Birth: October 8, 1755, Granby, Hartford County, Connecticut
Death: October 4, 1855, Vienna, Trumbull County, Ohio
Burial: Vienna Township Cemetery, Vienna, Trumbull County, Ohio
Find a Grave memorial

Isaac Flower and his family were among the first settlers in Vienna Township. Flower first came to the Township as a surveyor for the Connecticut Land Company. He returned with his family in 1799, as did a fellow member of the surveying team, Dennis Clark Palmer. Flower's name appears on the 1804 Ohio Tax List. The list reveals he owned 100 acres.

Isaac Flower's second wife, Bathsheba (sometimes spelled Bethsheba) Burr Foote, gave birth to Lavinia Flower, the first child born in Vienna Township, on November 17, 1799.

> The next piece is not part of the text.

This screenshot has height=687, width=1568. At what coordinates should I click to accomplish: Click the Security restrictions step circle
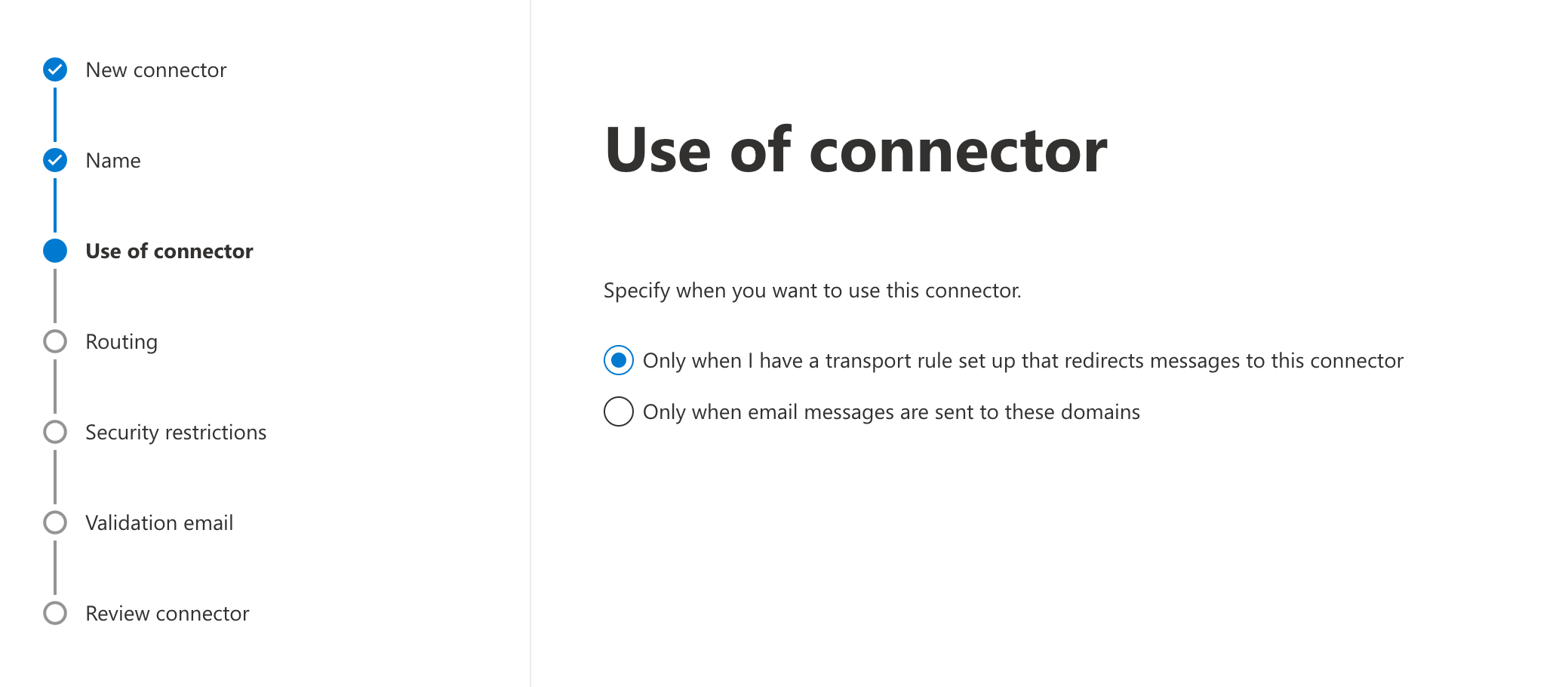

According to her land-bounty application in 1855 (see below), Flower and Bathsheba Burr Foote were married on December 24, 1792. Bathsheba Burr was the widow of Asa [Joseph] Foote. She had returned with her children to Connecticut after her first husband's death in Johnstown, New York, on May 27, 1789.

Isaac and Bathsheba Flower's first child, a daughter Lucy, was born March 2, 1794 in Connecticut.

After Isaac's death in 1813, Bathsheba married, on December 20 or 22, 1814, Thomas Thompson.

Bathsheba Burr Foote Flower Thompson died, four days short of 100 years, at the Vienna home of her daughter Lucy Flower Clinton and her husband Dexter Clinton, on October 4, 1855.

A child from Isaac's first marriage to Freelove Hopkins, Freelove Flower, married Samuel Hutchins in 1803--the first marriage in Vienna Township.[1]

Isaac Flower's American Revolutionary War Service

Isaac Flower was one of the 33-member company formed in Hartford, Connecticut, under the leadership of Captain Abraham Sedgwick. This company marched to Massachusetts in response to the Lexington alarm in April, 1775, at the very start of the war that would end officially in 1783.[2]

Bathsheba Flower's Application for Pension

After Isaac Flower's death in 1813, Bathsheba Burr Foote Flower married Thomas Thompson on December 20, 1814. In 1855, Bathsheba Thompson, age 99, applied for a land bounty as the widow of a Revolutionary War veteran.

On July 28, 1848, the United States Congress granted life pensions for widows of veterans who were married before January 2, 1800. Yet no record of an application by Bathsheba before 1855 exists.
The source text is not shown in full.